Overall, the findings highlight the multifactorial nature of antibiotic resistance in K. pneumoniae, with biofilm formation and efflux pumps contributing variably among isolates. These results underscore the need for continuous surveillance and the development of therapeutic strategies targeting both planktonic and biofilm-associated cells.
This study demonstrates the significant antimicrobial resistance exhibited by Klebsiella pneumoniae isolates, with high resistance rates observed particularly against Ofloxacin, Cefalexin, and Ampicillin. The detection of biofilm-forming ability in 25% of the isolates suggests that biofilm production may be contributing to the persistence and resistance of certain strains. Moreover, the identification of efflux pump activity in two multidrug-resistant isolates, including one biofilm-forming isolate, indicates that multiple resistance mechanisms may coexist within individual strains, thereby compounding treatment challenges.
These findings highlight the multifactorial nature of resistance in K. pneumoniae, where both structural adaptations, such as biofilm formation, and active processes, like efflux, contribute to antibiotic evasion. The observed susceptibility to Ciprofloxacin and Gentamicin in a subset of isolates suggests these agents may retain some therapeutic utility; however, their effectiveness may be limited by emerging resistance mechanisms.

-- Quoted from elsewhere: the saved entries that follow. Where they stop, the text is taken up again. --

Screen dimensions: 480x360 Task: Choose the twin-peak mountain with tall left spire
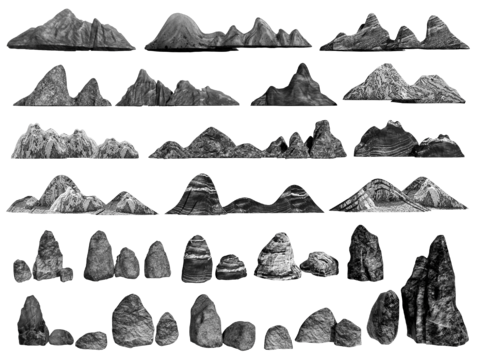tap(62, 85)

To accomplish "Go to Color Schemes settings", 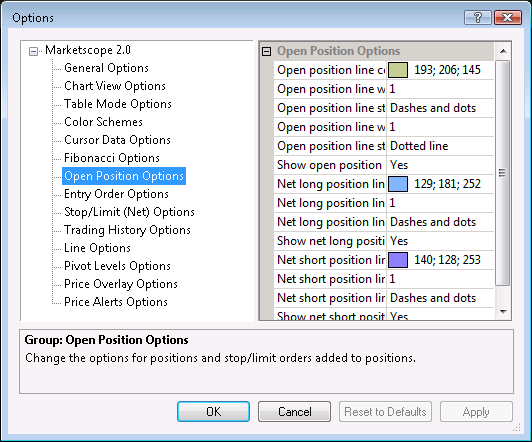I will (103, 122).
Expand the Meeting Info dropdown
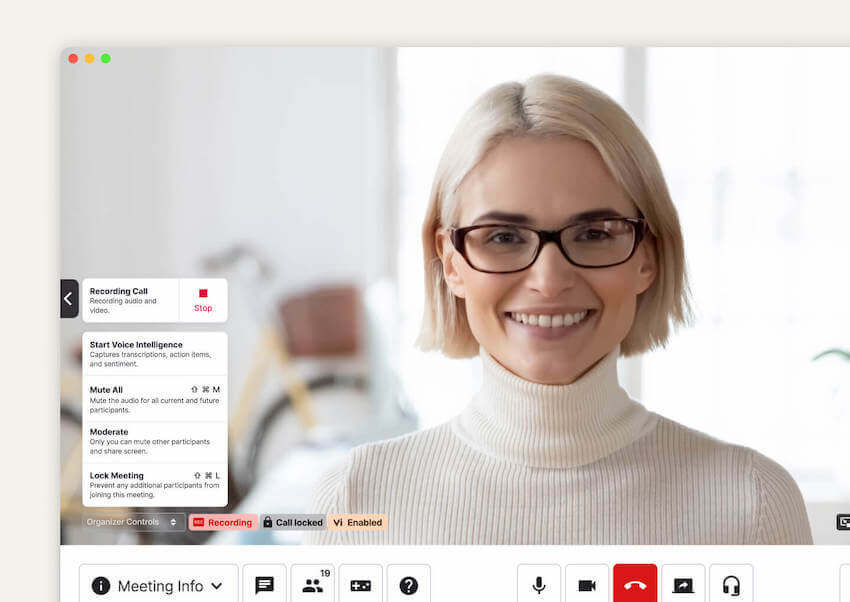This screenshot has height=602, width=850. pyautogui.click(x=157, y=586)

Given the public health implications of rising multidrug resistance in K. pneumoniae, this study underscores the importance of continuous antimicrobial surveillance, rational antibiotic use, and the development of novel treatment strategies that target biofilm and efflux-mediated resistance. Antibiofilm compounds that could inhibit bacterial adhesion, modulate quorum sensing, and disrupt mature biofilms are being developed. Despite the growing volume of research on this, none of the agents have been licensed for clinical use. The treatment of biofilm-related infections still remains an unsolved problem because clinical and investigative observations have shown that antibiotic therapy is insufficient to eradicate biofilm infections. It is therefore an urgent concern that alternative strategies for the treatment of biofilm be discovered
Future studies incorporating molecular methods are recommended to further elucidate the genetic basis of these phenotypic traits and to guide more effective infection control and therapeutic interventions.